An aim of the present study was to evaluate the side effects of short-term use of corticosteroid. The results showed that the side effects were less in the single-dose group, but the difference was not statistically significant (P value = 0.31).

In a study, Bolanos showed that short-term corticosteroid use was safe and side effects such as sleep disorders, weight gain, euphoria, and gastrointestinal disorders were seen rarely according to a meta-analysis done in 2005. Severe side effects were seen in 6 % of the patients while mild–moderate side effects were seen in 28 % of the patients. The most common side effects in short-term corticosteroid use were hypomania and euphoria.

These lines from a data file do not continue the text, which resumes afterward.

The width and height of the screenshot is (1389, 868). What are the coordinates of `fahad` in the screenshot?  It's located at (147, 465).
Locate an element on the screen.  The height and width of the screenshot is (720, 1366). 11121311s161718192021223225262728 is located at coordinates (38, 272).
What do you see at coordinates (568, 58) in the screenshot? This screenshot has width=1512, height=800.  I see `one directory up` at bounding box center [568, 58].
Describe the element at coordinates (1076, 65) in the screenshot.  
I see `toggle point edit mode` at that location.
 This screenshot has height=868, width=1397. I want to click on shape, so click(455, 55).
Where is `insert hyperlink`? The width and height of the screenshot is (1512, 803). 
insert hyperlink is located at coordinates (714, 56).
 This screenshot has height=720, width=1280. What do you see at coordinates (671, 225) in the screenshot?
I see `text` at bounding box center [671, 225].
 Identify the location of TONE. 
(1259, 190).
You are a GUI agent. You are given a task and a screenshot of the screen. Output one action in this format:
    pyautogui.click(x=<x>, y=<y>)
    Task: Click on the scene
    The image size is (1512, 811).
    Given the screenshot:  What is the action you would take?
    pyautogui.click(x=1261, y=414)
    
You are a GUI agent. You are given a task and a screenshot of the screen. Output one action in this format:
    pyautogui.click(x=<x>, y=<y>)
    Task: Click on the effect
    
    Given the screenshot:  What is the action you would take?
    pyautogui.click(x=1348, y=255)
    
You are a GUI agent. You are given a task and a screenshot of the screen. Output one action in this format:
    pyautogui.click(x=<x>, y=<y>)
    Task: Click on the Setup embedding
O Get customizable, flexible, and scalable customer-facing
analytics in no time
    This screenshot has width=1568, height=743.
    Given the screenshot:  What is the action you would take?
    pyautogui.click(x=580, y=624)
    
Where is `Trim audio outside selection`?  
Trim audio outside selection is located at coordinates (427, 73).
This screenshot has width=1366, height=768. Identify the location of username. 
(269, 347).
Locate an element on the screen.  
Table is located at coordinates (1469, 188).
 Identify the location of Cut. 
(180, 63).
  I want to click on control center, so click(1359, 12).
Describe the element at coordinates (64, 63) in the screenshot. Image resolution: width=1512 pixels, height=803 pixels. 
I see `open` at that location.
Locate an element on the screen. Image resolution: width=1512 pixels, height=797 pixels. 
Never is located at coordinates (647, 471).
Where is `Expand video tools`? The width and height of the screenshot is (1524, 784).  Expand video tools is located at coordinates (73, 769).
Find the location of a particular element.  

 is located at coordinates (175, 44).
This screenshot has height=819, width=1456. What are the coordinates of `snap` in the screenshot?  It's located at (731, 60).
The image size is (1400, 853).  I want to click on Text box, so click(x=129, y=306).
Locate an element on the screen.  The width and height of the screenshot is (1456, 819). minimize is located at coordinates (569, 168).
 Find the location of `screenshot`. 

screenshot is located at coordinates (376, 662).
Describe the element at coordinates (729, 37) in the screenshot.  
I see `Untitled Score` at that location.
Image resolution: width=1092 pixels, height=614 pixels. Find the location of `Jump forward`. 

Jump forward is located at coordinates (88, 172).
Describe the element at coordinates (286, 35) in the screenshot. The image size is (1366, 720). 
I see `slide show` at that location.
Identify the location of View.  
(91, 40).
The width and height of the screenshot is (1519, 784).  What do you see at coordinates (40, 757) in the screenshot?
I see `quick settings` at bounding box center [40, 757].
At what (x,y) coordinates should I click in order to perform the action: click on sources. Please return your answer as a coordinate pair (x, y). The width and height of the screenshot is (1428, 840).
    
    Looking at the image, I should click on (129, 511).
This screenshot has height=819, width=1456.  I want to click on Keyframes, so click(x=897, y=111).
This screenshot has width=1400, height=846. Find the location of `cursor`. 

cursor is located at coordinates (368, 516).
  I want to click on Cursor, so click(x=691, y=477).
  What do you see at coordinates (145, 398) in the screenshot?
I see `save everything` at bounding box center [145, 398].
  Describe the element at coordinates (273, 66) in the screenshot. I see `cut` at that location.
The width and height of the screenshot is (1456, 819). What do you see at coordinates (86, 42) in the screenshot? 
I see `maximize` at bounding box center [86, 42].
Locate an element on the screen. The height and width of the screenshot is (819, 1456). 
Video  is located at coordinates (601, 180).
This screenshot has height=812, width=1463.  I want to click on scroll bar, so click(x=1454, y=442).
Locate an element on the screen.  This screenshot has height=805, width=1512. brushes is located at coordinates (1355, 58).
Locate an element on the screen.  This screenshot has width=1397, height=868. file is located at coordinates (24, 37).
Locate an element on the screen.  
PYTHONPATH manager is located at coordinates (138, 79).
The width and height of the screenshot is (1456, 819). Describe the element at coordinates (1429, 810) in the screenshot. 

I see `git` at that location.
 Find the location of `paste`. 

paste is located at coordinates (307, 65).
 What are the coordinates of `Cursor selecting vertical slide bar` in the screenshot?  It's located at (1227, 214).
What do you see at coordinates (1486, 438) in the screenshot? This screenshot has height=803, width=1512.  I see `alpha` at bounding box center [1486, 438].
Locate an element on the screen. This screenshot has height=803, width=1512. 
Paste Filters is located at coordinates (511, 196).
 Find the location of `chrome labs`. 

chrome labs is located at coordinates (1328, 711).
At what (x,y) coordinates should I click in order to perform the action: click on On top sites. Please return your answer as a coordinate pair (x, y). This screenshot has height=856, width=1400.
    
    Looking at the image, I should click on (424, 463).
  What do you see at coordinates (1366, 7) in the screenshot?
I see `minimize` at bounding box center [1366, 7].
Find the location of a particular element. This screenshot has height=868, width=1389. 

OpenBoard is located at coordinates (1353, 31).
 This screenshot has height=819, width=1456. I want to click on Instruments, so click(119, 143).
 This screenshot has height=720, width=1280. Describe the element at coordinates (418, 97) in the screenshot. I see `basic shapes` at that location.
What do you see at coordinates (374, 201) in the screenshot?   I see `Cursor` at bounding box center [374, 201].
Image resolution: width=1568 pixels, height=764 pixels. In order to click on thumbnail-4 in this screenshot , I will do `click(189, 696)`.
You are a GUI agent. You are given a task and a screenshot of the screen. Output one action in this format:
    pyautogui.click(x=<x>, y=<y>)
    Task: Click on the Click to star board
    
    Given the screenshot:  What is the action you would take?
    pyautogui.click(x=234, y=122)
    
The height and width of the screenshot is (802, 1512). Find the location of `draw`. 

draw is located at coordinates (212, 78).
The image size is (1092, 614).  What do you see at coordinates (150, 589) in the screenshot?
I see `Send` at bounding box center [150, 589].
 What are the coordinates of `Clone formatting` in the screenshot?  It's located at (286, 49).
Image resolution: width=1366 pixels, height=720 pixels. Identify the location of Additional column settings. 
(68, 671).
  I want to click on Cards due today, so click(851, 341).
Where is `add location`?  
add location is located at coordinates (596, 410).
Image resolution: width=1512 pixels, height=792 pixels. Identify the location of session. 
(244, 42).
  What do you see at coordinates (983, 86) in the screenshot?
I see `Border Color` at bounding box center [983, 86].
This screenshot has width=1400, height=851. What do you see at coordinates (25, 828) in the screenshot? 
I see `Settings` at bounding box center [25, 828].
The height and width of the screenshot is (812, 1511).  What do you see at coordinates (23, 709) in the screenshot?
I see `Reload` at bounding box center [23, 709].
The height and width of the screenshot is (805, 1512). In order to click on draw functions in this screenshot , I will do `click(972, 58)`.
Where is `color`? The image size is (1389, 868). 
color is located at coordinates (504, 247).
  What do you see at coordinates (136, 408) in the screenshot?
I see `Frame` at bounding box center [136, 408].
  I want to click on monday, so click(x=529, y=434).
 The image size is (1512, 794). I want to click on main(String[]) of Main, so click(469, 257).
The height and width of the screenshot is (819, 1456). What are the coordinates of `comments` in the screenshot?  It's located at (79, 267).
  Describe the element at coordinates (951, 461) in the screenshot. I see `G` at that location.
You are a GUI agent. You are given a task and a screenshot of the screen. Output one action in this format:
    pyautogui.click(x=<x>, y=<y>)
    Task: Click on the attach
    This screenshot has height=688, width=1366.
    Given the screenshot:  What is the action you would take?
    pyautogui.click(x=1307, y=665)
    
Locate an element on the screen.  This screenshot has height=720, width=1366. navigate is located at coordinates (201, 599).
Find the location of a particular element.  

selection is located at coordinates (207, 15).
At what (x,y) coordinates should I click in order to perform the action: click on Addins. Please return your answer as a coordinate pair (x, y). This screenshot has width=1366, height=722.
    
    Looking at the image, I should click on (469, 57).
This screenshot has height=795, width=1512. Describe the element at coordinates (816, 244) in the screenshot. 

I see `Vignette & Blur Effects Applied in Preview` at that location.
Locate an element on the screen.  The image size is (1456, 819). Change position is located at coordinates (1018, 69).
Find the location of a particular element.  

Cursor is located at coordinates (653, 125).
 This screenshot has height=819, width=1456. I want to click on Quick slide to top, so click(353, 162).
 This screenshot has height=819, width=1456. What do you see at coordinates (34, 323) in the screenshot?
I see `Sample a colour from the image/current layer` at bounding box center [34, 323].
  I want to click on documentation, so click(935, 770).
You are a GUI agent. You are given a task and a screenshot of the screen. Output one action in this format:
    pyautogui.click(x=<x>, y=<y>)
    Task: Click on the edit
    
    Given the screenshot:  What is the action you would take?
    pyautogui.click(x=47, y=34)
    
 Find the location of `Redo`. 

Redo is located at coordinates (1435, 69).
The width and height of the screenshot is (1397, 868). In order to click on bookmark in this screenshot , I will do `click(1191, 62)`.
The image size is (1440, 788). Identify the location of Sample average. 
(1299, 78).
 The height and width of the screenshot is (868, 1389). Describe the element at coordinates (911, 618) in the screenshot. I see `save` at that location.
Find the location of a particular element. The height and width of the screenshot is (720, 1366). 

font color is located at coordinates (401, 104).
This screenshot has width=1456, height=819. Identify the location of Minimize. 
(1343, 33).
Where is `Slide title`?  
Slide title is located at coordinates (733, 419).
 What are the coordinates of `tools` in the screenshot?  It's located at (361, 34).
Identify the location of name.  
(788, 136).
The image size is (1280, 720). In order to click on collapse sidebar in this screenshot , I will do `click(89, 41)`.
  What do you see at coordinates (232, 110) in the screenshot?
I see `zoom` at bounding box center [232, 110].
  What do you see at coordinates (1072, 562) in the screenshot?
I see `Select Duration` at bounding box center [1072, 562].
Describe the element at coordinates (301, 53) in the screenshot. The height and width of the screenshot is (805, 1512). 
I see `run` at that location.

It was due to hypocamp neurons disequilibrium [11].

In the Sieskiewicz study, bleeding and surgeon evaluation was compared in 18 patients on 30 mg of oral prednisone daily for 5 consecutive days before the operation with control group. Although total blood loss was reduced slightly in steroid group, but surgical field improved significantly as a result of the anti-edematous and anti-inflammatory activity of steroid, which provided a better vision for the surgeon [12].

Conclusion

Treatment with 5-day prednisolone (1 mg/kg/day) as compared to single-dose prednisolone (1 mg/kg/dose) can reduce blood loss during FESS more efficiently, but may not improve surgery field quality significantly. So, in case of time restriction, a single dose of prednisolone before operation may be useful for the reduction of bleeding volume and the improvement of surgeon’s opinion. Also, it has no side effect or complication.